RECORDS FOR PROCESSING:
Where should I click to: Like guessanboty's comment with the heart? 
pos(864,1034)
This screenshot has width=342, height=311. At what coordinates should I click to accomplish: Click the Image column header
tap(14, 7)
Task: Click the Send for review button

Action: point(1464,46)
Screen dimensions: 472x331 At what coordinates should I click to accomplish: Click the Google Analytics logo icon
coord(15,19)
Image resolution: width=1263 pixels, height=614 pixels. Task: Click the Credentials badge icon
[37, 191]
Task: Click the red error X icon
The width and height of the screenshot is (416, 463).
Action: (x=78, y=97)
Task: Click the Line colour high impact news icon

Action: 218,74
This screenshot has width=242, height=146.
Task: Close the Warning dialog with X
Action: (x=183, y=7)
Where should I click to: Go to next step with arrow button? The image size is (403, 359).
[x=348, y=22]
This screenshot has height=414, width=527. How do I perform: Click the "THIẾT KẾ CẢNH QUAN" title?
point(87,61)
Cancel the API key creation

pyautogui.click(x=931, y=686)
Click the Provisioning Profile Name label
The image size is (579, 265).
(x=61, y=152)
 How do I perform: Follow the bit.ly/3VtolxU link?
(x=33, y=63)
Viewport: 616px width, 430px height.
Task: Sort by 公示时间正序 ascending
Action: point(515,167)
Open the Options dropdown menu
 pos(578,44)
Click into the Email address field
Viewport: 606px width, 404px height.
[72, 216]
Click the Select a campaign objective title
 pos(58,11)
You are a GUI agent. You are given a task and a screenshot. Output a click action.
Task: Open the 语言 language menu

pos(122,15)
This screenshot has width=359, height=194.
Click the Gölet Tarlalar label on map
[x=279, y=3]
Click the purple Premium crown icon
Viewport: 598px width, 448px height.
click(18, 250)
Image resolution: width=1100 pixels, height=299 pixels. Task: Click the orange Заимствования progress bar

WHAT THE TASK REQUIRES: Repeat all the records. Match each line exactly.

RESULT OF THIS EXERCISE:
Where should I click to: Like guessanboty's comment with the heart? 
pos(864,1034)
This screenshot has width=342, height=311. At what coordinates should I click to accomplish: Click the Image column header
tap(14, 7)
Task: Click the Send for review button

Action: point(1464,46)
Screen dimensions: 472x331 At what coordinates should I click to accomplish: Click the Google Analytics logo icon
coord(15,19)
Image resolution: width=1263 pixels, height=614 pixels. Task: Click the Credentials badge icon
[37, 191]
Task: Click the red error X icon
The width and height of the screenshot is (416, 463).
Action: (x=78, y=97)
Task: Click the Line colour high impact news icon

Action: 218,74
This screenshot has width=242, height=146.
Task: Close the Warning dialog with X
Action: (x=183, y=7)
Where should I click to: Go to next step with arrow button? The image size is (403, 359).
[x=348, y=22]
This screenshot has height=414, width=527. How do I perform: Click the "THIẾT KẾ CẢNH QUAN" title?
point(87,61)
Cancel the API key creation

pyautogui.click(x=931, y=686)
Click the Provisioning Profile Name label
The image size is (579, 265).
(x=61, y=152)
 How do I perform: Follow the bit.ly/3VtolxU link?
(x=33, y=63)
Viewport: 616px width, 430px height.
Task: Sort by 公示时间正序 ascending
Action: point(515,167)
Open the Options dropdown menu
 pos(578,44)
Click into the Email address field
Viewport: 606px width, 404px height.
[72, 216]
Click the Select a campaign objective title
 pos(58,11)
You are a GUI agent. You are given a task and a screenshot. Output a click action.
Task: Open the 语言 language menu

pos(122,15)
This screenshot has width=359, height=194.
Click the Gölet Tarlalar label on map
[x=279, y=3]
Click the purple Premium crown icon
Viewport: 598px width, 448px height.
click(18, 250)
Image resolution: width=1100 pixels, height=299 pixels. Task: Click the orange Заимствования progress bar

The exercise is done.